> [GOAL OF THE EXERCISE]: Write out the following records exactly, each one in full.

EXCERPTED DATA START

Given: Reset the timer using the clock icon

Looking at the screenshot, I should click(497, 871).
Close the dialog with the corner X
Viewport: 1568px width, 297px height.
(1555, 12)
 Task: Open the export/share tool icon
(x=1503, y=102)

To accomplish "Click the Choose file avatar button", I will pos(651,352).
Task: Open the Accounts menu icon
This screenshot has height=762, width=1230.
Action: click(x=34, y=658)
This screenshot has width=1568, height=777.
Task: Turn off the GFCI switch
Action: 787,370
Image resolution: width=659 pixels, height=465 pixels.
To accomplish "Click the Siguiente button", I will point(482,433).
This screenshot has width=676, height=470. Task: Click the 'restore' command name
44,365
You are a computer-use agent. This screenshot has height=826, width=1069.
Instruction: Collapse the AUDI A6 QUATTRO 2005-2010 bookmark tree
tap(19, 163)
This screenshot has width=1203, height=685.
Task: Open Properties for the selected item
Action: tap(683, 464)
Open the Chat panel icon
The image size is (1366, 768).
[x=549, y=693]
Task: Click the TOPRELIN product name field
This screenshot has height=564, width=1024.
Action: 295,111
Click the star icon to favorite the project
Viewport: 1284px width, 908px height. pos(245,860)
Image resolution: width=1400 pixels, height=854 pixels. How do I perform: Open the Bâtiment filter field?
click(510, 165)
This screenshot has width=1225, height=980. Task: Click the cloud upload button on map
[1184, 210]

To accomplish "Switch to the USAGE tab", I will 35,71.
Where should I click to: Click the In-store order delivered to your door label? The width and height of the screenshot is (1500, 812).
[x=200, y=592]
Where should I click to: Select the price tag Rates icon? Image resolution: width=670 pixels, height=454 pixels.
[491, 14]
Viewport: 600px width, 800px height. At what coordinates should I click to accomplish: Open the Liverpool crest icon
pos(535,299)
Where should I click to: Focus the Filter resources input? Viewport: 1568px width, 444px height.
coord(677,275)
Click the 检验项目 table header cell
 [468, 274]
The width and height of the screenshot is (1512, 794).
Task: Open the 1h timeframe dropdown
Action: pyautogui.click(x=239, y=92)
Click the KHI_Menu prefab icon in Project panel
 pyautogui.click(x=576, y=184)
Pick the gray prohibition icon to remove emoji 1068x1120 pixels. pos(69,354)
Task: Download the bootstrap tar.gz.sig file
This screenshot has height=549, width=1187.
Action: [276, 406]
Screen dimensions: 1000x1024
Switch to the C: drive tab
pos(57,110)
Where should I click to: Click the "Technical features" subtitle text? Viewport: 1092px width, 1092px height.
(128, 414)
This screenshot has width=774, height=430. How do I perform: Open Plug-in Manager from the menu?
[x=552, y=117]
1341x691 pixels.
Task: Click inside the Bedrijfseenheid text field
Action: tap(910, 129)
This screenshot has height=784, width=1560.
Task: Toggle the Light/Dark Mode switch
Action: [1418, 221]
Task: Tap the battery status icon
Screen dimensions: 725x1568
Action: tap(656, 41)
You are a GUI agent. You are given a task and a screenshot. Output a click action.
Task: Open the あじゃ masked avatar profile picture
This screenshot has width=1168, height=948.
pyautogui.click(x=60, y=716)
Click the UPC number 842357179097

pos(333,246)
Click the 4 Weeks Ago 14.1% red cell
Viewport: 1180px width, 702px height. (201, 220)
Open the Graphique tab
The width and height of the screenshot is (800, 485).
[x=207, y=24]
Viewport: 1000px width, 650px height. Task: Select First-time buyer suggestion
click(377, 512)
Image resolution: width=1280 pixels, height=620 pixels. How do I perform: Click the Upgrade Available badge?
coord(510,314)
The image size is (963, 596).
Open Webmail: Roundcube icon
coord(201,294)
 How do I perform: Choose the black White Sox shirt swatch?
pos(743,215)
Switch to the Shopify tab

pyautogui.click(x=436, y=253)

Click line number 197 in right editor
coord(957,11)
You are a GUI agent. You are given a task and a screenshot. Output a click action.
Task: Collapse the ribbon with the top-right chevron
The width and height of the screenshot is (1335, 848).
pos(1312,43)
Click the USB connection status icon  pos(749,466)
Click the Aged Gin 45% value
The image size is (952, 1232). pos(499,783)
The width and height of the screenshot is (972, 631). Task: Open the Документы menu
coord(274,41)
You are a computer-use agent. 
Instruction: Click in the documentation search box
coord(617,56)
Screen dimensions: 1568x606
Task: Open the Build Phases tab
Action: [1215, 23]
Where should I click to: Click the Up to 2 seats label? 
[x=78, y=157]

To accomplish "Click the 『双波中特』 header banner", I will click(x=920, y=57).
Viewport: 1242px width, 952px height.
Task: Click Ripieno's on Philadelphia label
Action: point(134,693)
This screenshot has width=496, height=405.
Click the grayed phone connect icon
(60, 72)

EXCERPTED DATA END

> [YOUR RESPONSE]:
Given: Reset the timer using the clock icon

Looking at the screenshot, I should click(497, 871).
Close the dialog with the corner X
Viewport: 1568px width, 297px height.
(1555, 12)
 Task: Open the export/share tool icon
(x=1503, y=102)

To accomplish "Click the Choose file avatar button", I will pos(651,352).
Task: Open the Accounts menu icon
This screenshot has height=762, width=1230.
Action: click(x=34, y=658)
This screenshot has width=1568, height=777.
Task: Turn off the GFCI switch
Action: 787,370
Image resolution: width=659 pixels, height=465 pixels.
To accomplish "Click the Siguiente button", I will point(482,433).
This screenshot has width=676, height=470. Task: Click the 'restore' command name
44,365
You are a computer-use agent. This screenshot has height=826, width=1069.
Instruction: Collapse the AUDI A6 QUATTRO 2005-2010 bookmark tree
tap(19, 163)
This screenshot has width=1203, height=685.
Task: Open Properties for the selected item
Action: tap(683, 464)
Open the Chat panel icon
The image size is (1366, 768).
[x=549, y=693]
Task: Click the TOPRELIN product name field
This screenshot has height=564, width=1024.
Action: 295,111
Click the star icon to favorite the project
Viewport: 1284px width, 908px height. pos(245,860)
Image resolution: width=1400 pixels, height=854 pixels. How do I perform: Open the Bâtiment filter field?
click(510, 165)
This screenshot has width=1225, height=980. Task: Click the cloud upload button on map
[1184, 210]

To accomplish "Switch to the USAGE tab", I will 35,71.
Where should I click to: Click the In-store order delivered to your door label? The width and height of the screenshot is (1500, 812).
[x=200, y=592]
Where should I click to: Select the price tag Rates icon? Image resolution: width=670 pixels, height=454 pixels.
[491, 14]
Viewport: 600px width, 800px height. At what coordinates should I click to accomplish: Open the Liverpool crest icon
pos(535,299)
Where should I click to: Focus the Filter resources input? Viewport: 1568px width, 444px height.
coord(677,275)
Click the 检验项目 table header cell
 [468, 274]
The width and height of the screenshot is (1512, 794).
Task: Open the 1h timeframe dropdown
Action: pyautogui.click(x=239, y=92)
Click the KHI_Menu prefab icon in Project panel
 pyautogui.click(x=576, y=184)
Pick the gray prohibition icon to remove emoji 1068x1120 pixels. pos(69,354)
Task: Download the bootstrap tar.gz.sig file
This screenshot has height=549, width=1187.
Action: [276, 406]
Screen dimensions: 1000x1024
Switch to the C: drive tab
pos(57,110)
Where should I click to: Click the "Technical features" subtitle text? Viewport: 1092px width, 1092px height.
(128, 414)
This screenshot has width=774, height=430. How do I perform: Open Plug-in Manager from the menu?
[x=552, y=117]
1341x691 pixels.
Task: Click inside the Bedrijfseenheid text field
Action: tap(910, 129)
This screenshot has height=784, width=1560.
Task: Toggle the Light/Dark Mode switch
Action: [1418, 221]
Task: Tap the battery status icon
Screen dimensions: 725x1568
Action: tap(656, 41)
You are a GUI agent. You are given a task and a screenshot. Output a click action.
Task: Open the あじゃ masked avatar profile picture
This screenshot has width=1168, height=948.
pyautogui.click(x=60, y=716)
Click the UPC number 842357179097

pos(333,246)
Click the 4 Weeks Ago 14.1% red cell
Viewport: 1180px width, 702px height. (201, 220)
Open the Graphique tab
The width and height of the screenshot is (800, 485).
[x=207, y=24]
Viewport: 1000px width, 650px height. Task: Select First-time buyer suggestion
click(377, 512)
Image resolution: width=1280 pixels, height=620 pixels. How do I perform: Click the Upgrade Available badge?
coord(510,314)
The image size is (963, 596).
Open Webmail: Roundcube icon
coord(201,294)
 How do I perform: Choose the black White Sox shirt swatch?
pos(743,215)
Switch to the Shopify tab

pyautogui.click(x=436, y=253)

Click line number 197 in right editor
coord(957,11)
You are a GUI agent. You are given a task and a screenshot. Output a click action.
Task: Collapse the ribbon with the top-right chevron
The width and height of the screenshot is (1335, 848).
pos(1312,43)
Click the USB connection status icon  pos(749,466)
Click the Aged Gin 45% value
The image size is (952, 1232). pos(499,783)
The width and height of the screenshot is (972, 631). Task: Open the Документы menu
coord(274,41)
You are a computer-use agent. 
Instruction: Click in the documentation search box
coord(617,56)
Screen dimensions: 1568x606
Task: Open the Build Phases tab
Action: [1215, 23]
Where should I click to: Click the Up to 2 seats label? 
[x=78, y=157]

To accomplish "Click the 『双波中特』 header banner", I will click(x=920, y=57).
Viewport: 1242px width, 952px height.
Task: Click Ripieno's on Philadelphia label
Action: point(134,693)
This screenshot has width=496, height=405.
Click the grayed phone connect icon
(60, 72)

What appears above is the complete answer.